Predictive Value of hs-CRP Level in Patients With Persistent Atrial Fibrillation Recurrence After Radiofrequency Catheter Ablation
10.3969/j.issn.1000-3614.2016.07.010
- VernacularTitle:高敏C反应蛋白对持续性心房颤动患者射频消融术后复发的预测价值
- Author:
Peng DUAN
;
Xiaojing LIU
;
Yang LI
;
Qinglei ZHU
- Publication Type:Journal Article
- Keywords:
C-reactive protein;
Atrial fibrillation;
Catheter ablation
- From:
Chinese Circulation Journal
2016;31(7):664-667
- CountryChina
- Language:Chinese
-
Abstract:
Objective: To explore the predictive value of high-sensitivity C-reactive protein (hs-CRP) levels in patients with persistent atrial fibrillation (AF) recurrence after radiofrequency catheter ablation (RFCA). Methods: A total of 77 patients of persistent AF as the first diagnosis with initial RFCA in our hospital were studied. The patients were divided into 2 groups: Recurrent group, n=27 and Non recurrent group, n=50. Basic clinical conditions were studied by Cox model analysis to screen the risk factors for AF recurrence, receiver operating characteristic (ROC) curve was conducted to assess the predictive value of hs-CRP level on AF recurrence.
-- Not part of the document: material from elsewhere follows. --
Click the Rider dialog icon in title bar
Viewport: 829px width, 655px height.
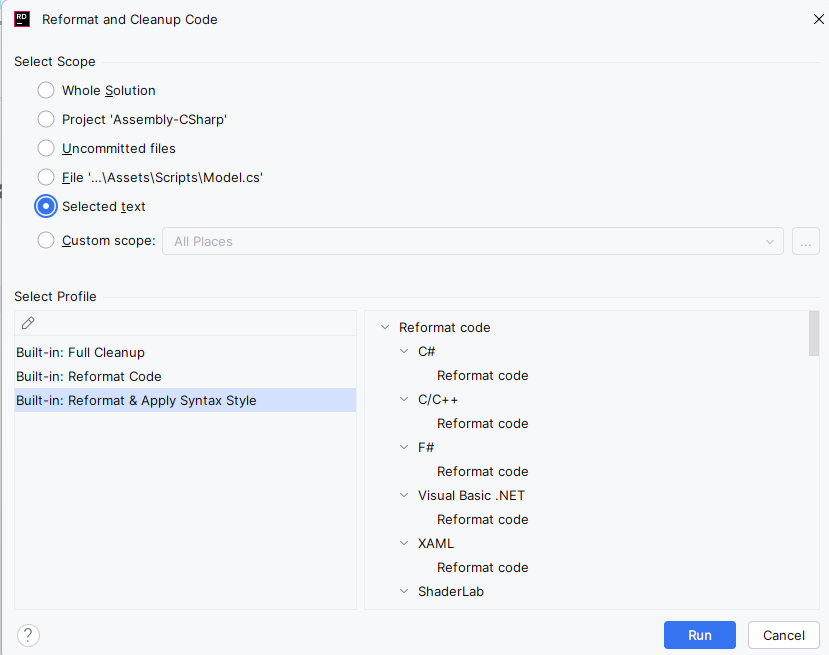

Results: AF recurrence was related tothe age (HR=1.126, 95% CI 1.044-1.215, P=0.002), body mass index (HR=1.297, 95% CI 1.077-1.563, P=0.006), hypertension at stage II (HR=4.142, 95% CI 1.047-16.390, P=0.043), hypertension at stage III (HR=8.595, 95%CI 1.913-38.610, P=0.005), left atrial size (HR=1.438, 95% CI 1.212-1.707, P=0.000) and hs-CRP (HR=2.026, 95% CI 1.010-4.061,P=0.047). The area under ROC curve of hs-CRP level was 0.693,P=0.005 with the cut-off point at 0.355 mg/dl. Conclusion: Persistent AF recurrence after RFCA was related to pre-operative inflammatory status; actively control pre-operative condition may reduceAF recurrence, improve prognosis and decrease adverse cardiovascular event in relevant patients.